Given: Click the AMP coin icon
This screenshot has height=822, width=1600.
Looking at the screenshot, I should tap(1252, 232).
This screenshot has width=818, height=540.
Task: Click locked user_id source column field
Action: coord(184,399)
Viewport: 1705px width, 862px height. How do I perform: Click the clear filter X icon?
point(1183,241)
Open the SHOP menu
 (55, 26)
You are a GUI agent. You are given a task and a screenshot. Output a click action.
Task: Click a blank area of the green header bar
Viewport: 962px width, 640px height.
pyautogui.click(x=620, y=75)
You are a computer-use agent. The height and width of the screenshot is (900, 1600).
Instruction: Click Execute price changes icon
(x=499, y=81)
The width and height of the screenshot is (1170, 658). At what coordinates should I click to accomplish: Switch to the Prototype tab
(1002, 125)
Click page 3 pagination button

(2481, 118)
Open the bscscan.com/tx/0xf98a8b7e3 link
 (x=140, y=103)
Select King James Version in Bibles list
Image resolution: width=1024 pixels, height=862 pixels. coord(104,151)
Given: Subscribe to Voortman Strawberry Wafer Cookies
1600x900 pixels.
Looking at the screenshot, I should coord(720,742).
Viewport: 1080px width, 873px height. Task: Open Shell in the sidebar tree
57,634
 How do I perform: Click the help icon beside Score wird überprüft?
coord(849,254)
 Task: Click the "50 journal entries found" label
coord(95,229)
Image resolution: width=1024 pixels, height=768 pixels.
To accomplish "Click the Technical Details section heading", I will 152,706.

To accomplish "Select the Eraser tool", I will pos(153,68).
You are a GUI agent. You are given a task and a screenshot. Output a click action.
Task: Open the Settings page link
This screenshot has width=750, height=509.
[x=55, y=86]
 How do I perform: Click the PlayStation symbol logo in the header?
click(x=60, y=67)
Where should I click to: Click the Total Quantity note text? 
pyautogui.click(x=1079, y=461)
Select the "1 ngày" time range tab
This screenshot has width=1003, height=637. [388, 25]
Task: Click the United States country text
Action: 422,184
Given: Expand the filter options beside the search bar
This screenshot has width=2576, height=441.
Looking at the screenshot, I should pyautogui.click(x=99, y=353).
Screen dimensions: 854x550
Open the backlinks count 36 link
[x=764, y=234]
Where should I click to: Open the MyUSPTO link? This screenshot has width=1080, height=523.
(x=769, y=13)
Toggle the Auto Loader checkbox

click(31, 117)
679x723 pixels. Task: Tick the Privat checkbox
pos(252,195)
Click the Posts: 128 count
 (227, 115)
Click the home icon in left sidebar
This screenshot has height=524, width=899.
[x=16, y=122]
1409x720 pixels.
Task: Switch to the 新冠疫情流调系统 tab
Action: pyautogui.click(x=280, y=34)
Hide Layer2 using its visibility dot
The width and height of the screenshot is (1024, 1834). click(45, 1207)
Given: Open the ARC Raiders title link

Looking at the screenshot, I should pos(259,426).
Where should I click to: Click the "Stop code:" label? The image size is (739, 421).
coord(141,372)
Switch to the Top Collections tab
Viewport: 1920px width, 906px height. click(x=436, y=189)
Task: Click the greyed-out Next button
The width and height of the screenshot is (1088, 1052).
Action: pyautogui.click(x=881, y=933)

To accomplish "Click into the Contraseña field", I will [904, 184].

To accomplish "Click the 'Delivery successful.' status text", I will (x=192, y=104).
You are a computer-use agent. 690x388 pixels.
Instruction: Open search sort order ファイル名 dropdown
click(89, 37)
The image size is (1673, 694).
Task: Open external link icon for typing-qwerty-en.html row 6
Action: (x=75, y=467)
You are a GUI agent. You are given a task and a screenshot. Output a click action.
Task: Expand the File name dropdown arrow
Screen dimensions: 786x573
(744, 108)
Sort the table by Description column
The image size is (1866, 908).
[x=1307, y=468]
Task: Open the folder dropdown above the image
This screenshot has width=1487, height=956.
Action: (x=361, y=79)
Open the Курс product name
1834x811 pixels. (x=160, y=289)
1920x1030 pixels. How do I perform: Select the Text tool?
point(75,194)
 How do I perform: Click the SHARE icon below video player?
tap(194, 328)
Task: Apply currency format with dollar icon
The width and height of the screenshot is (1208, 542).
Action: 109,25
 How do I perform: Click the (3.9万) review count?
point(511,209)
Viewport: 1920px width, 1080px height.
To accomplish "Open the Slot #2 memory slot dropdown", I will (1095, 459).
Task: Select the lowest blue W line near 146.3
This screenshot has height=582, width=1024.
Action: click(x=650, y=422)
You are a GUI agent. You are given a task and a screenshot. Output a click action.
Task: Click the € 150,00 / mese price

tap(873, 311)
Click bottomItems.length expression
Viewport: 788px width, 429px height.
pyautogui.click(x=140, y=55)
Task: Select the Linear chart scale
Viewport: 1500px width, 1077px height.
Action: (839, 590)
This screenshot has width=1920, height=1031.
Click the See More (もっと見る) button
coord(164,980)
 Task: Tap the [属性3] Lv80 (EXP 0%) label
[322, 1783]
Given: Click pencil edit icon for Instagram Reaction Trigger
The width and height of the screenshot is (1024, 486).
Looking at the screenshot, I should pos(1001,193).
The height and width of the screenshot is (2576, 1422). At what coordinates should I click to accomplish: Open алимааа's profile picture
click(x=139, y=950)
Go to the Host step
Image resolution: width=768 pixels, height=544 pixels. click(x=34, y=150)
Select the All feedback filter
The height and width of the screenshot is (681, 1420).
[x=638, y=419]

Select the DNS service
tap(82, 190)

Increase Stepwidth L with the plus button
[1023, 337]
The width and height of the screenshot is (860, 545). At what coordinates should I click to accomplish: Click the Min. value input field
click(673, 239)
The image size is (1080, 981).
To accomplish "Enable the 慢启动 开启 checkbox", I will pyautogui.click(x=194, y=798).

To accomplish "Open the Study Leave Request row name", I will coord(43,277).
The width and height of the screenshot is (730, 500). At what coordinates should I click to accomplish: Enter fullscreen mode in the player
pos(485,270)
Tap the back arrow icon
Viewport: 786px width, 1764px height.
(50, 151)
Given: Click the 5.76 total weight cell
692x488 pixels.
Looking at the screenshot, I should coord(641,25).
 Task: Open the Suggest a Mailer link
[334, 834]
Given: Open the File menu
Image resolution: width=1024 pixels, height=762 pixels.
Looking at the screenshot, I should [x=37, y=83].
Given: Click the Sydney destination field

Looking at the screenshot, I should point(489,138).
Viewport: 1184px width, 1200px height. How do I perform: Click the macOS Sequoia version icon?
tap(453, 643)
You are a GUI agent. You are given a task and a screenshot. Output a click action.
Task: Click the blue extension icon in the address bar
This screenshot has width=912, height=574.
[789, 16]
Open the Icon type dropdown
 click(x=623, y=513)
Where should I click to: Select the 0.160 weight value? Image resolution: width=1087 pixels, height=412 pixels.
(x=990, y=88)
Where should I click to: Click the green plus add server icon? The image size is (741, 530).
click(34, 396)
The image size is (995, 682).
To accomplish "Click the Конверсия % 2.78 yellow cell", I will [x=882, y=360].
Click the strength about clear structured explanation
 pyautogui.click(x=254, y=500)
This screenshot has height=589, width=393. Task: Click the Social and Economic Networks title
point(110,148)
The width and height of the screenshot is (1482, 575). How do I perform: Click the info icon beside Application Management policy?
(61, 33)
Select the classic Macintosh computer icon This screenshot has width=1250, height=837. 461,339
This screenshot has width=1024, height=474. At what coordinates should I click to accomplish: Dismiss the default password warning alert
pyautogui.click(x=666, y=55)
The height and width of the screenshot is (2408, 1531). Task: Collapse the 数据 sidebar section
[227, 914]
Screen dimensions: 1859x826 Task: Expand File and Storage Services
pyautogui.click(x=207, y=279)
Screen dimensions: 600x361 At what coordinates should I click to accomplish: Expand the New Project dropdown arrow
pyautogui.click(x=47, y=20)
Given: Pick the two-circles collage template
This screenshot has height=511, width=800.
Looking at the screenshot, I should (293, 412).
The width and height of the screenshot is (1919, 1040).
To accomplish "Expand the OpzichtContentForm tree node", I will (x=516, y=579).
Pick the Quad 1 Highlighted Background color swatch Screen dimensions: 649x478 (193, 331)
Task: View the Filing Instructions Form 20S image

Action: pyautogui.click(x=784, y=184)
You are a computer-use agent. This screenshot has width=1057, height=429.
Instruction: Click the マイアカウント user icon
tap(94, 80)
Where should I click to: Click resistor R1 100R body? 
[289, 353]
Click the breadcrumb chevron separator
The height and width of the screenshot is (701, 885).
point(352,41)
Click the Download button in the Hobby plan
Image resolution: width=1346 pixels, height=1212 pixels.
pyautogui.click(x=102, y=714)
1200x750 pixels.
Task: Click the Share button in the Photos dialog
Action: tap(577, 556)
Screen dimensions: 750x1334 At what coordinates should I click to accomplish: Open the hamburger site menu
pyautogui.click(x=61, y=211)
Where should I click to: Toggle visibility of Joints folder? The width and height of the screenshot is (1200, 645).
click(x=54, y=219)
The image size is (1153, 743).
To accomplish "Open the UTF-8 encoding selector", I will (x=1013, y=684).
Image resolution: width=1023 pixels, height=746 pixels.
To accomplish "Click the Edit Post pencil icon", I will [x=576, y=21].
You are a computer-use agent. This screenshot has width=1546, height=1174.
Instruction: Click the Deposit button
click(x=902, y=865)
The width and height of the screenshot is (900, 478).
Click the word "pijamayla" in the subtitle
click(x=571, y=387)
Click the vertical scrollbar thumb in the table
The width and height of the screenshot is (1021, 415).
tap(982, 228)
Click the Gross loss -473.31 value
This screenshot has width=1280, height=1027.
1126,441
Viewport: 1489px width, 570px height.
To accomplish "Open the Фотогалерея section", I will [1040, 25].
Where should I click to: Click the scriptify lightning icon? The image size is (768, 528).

*Work request*. Above is a listing; print exactly its lines from the one with "Task: Select the lowest" through the one with "Given: Click pencil", and no other lines.

*Response box*.
Task: Select the lowest blue W line near 146.3
This screenshot has height=582, width=1024.
Action: click(x=650, y=422)
You are a GUI agent. You are given a task and a screenshot. Output a click action.
Task: Click the € 150,00 / mese price

tap(873, 311)
Click bottomItems.length expression
Viewport: 788px width, 429px height.
pyautogui.click(x=140, y=55)
Task: Select the Linear chart scale
Viewport: 1500px width, 1077px height.
Action: (839, 590)
This screenshot has width=1920, height=1031.
Click the See More (もっと見る) button
coord(164,980)
 Task: Tap the [属性3] Lv80 (EXP 0%) label
[322, 1783]
Given: Click pencil edit icon for Instagram Reaction Trigger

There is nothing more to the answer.